## WHAT NEEDS TO BE DONE
Copy the data from the line with "R. (178, 429)" down to the line with "Nicholas M. Pedatella (193, 159)", changing "Ga naar pagina" to "Go to page" and leaving everything else as it is.

## DATASET CONTENT
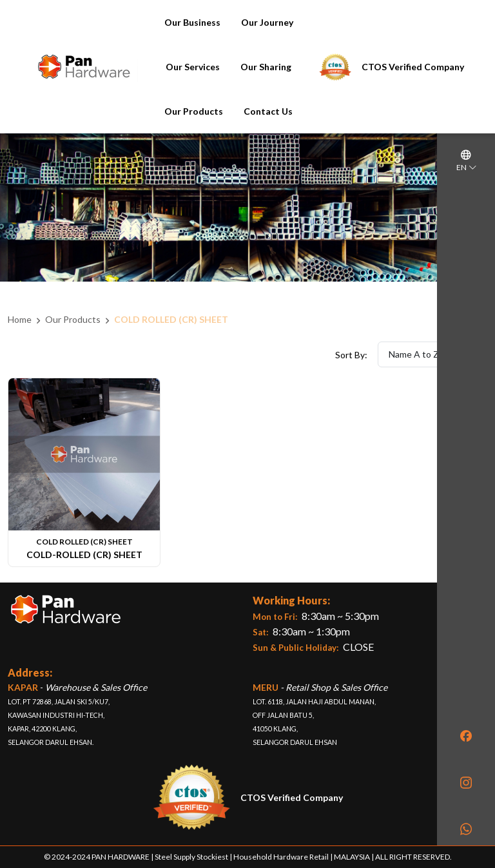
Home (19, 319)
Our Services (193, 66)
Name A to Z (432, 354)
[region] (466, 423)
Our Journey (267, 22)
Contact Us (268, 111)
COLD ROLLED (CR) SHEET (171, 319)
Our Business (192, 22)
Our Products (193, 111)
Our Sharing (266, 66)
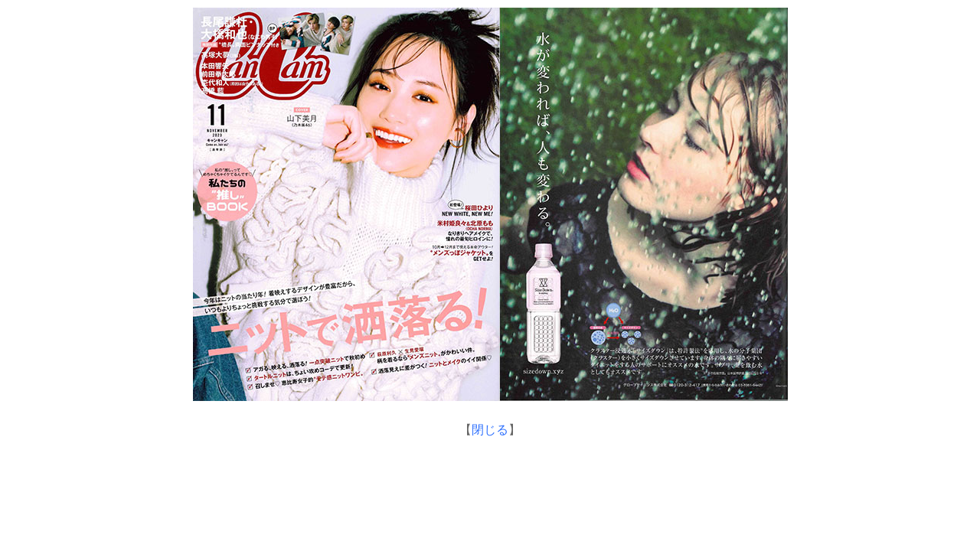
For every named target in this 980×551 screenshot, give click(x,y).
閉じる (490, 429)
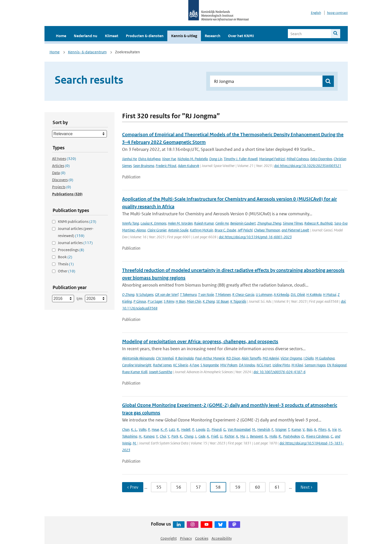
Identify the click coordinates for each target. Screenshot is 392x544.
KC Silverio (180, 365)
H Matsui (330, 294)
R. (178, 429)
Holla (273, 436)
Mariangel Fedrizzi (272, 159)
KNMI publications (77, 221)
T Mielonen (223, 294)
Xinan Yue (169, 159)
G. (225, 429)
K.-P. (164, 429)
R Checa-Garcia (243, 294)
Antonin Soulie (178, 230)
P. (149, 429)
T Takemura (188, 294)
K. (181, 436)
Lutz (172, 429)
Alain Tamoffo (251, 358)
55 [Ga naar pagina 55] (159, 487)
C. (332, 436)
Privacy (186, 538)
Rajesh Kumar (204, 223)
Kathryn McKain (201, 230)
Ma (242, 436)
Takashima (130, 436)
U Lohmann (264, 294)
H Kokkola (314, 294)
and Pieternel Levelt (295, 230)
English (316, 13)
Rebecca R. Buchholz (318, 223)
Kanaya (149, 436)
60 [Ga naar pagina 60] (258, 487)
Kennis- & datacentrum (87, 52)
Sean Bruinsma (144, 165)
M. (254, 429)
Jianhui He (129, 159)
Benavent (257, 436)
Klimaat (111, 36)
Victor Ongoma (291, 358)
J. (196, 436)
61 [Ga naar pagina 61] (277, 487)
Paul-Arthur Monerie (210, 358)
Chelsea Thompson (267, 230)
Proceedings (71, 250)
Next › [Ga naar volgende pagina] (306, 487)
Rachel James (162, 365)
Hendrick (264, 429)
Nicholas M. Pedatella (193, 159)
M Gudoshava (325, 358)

...

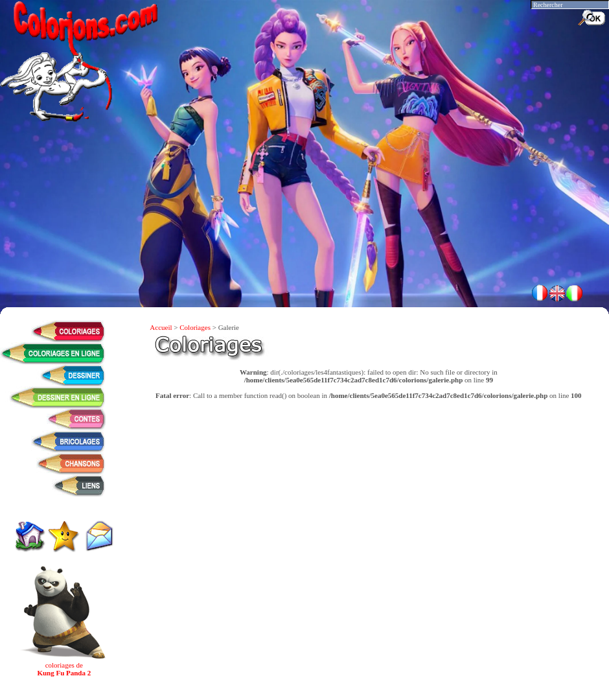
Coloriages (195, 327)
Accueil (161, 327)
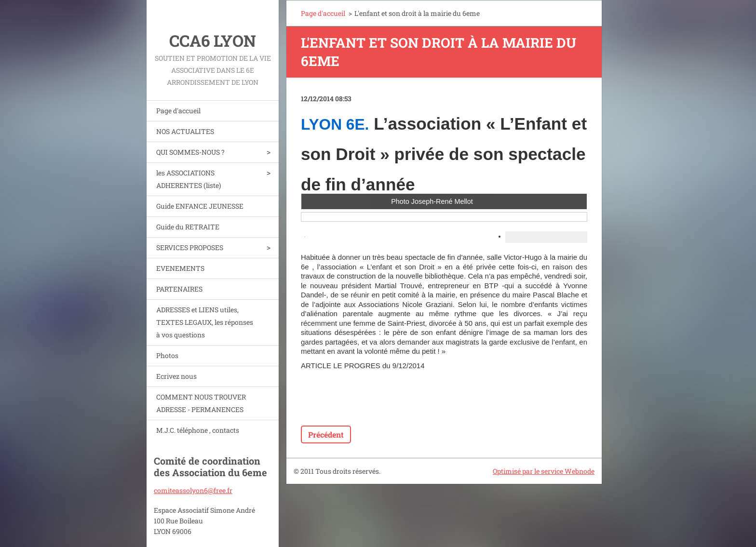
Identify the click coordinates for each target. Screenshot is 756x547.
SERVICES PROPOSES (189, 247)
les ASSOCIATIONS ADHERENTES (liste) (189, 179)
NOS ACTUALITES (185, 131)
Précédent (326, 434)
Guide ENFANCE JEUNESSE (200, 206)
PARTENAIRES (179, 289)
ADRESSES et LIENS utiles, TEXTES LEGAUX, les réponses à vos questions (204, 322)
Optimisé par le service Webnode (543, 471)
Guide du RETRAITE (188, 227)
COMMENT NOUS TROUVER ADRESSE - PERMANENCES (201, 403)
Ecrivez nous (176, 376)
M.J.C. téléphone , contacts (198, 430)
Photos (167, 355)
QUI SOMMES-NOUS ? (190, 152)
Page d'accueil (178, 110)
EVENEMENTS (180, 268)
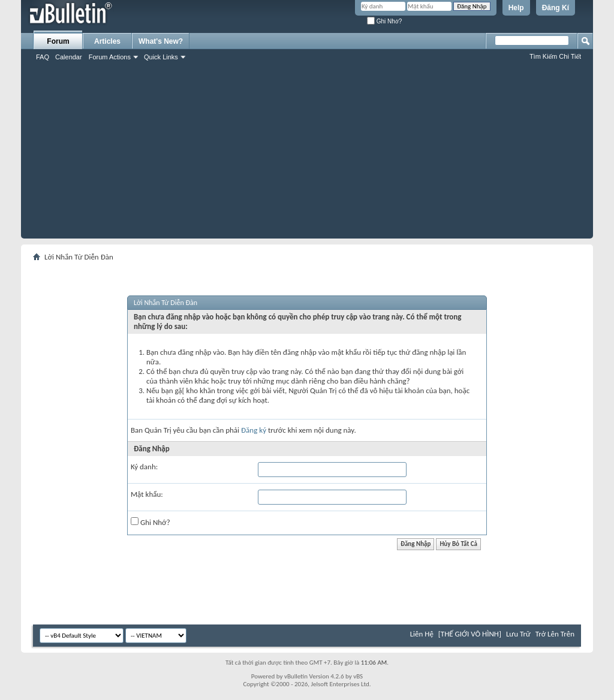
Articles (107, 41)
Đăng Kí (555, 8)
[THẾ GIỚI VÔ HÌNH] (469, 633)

## CORRECT ANSWER
R. (178, 429)
Holla (273, 436)
Mariangel Fedrizzi (272, 159)
KNMI publications (77, 221)
T Mielonen (223, 294)
Xinan Yue (169, 159)
G. (225, 429)
K.-P. (164, 429)
R Checa-Garcia (243, 294)
Antonin Soulie (178, 230)
P. (149, 429)
T Takemura (188, 294)
K. (181, 436)
Lutz (172, 429)
Alain Tamoffo (251, 358)
55 [Go to page 55] (159, 487)
C. (332, 436)
Privacy (186, 538)
Rajesh Kumar (204, 223)
Kathryn McKain (201, 230)
Ma (242, 436)
Takashima (130, 436)
U Lohmann (264, 294)
H Kokkola (314, 294)
and Pieternel Levelt (295, 230)
English (316, 13)
Rebecca R. Buchholz (318, 223)
Kanaya (149, 436)
60 [Go to page 60] (258, 487)
Kennis- & datacentrum (87, 52)
Sean Bruinsma (144, 165)
M. (254, 429)
Jianhui He (129, 159)
Benavent (257, 436)
Klimaat (111, 36)
Victor Ongoma (291, 358)
J. (196, 436)
61 [Go to page 61] (277, 487)
Paul-Arthur Monerie (210, 358)
Chelsea Thompson (267, 230)
Proceedings (71, 250)
Next › [Ga naar volgende pagina] (306, 487)
Rachel James (162, 365)
Hendrick (264, 429)
Nicholas M. Pedatella (193, 159)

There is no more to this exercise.